Exercise directions
Verbatim repeat, images excluded. Give each entry again as written.

Task input
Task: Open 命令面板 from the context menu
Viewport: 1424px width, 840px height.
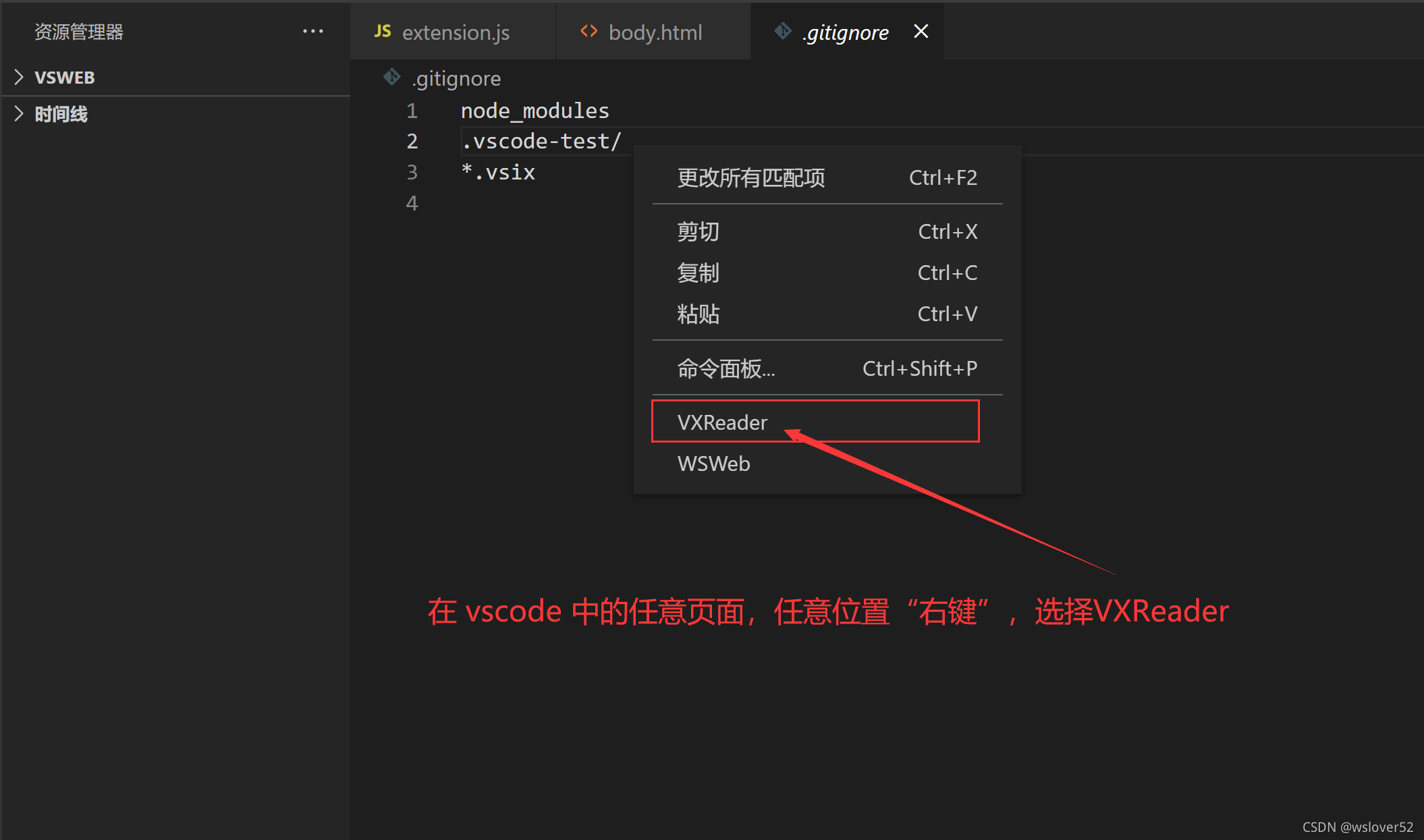Action: (725, 368)
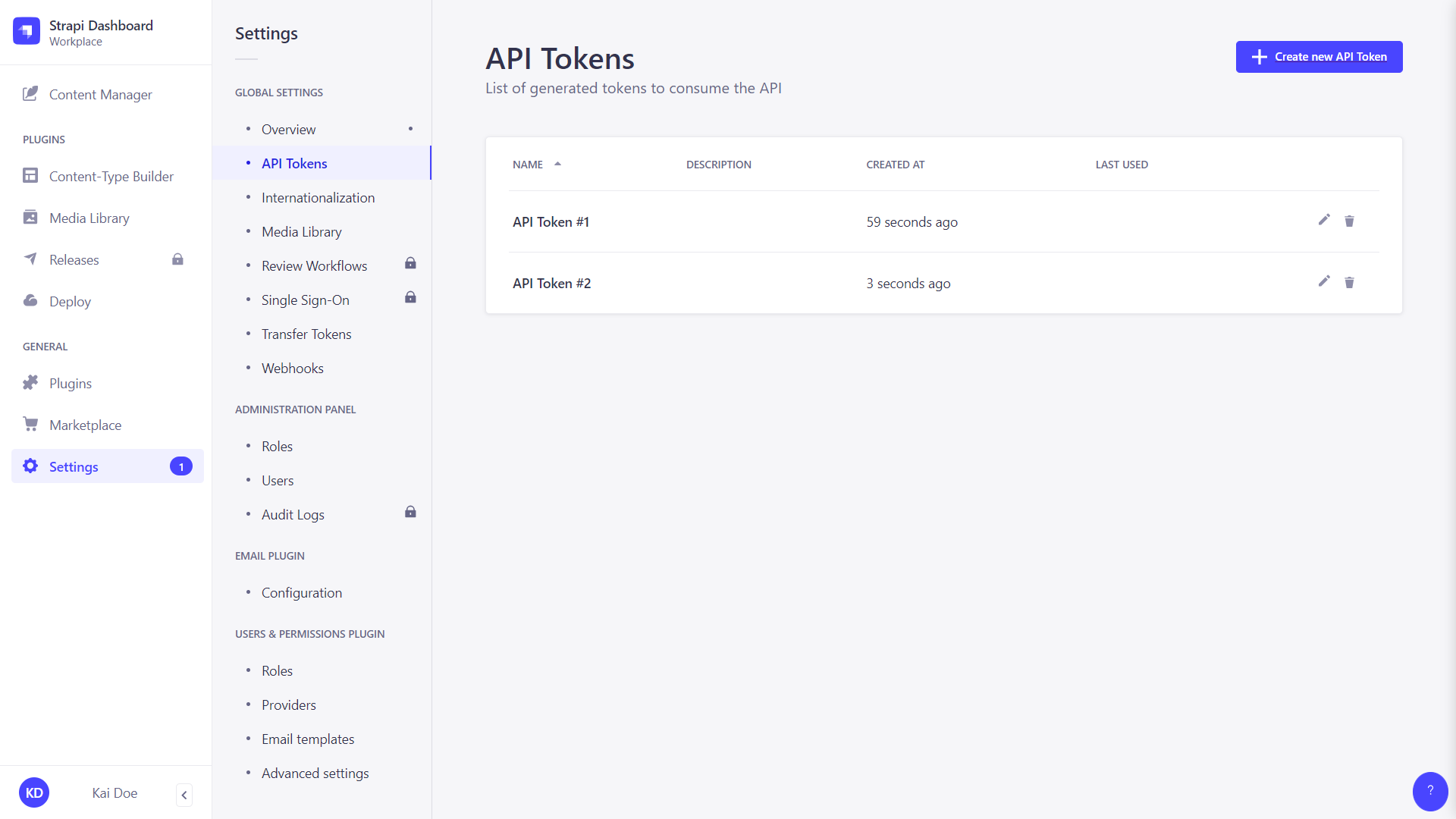Click the Releases icon in the sidebar

click(x=30, y=259)
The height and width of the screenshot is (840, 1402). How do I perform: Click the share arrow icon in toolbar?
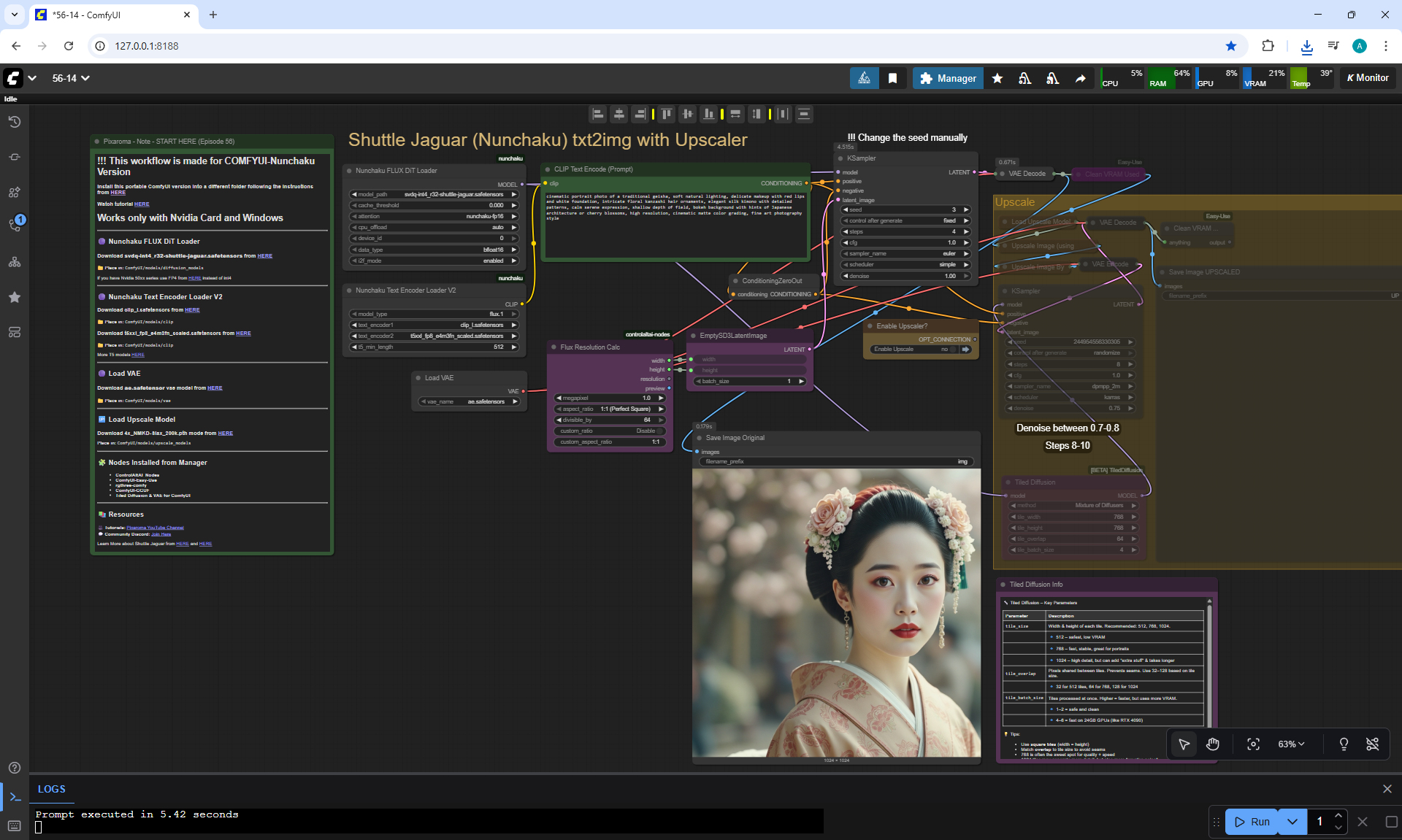coord(1080,78)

Solved exercise
Task: Open 命令面板 from the context menu
Viewport: 1424px width, 840px height.
Action: (725, 368)
Click the Releases icon in the sidebar

click(x=30, y=259)
The height and width of the screenshot is (840, 1402). How do I perform: Click the share arrow icon in toolbar?
coord(1080,78)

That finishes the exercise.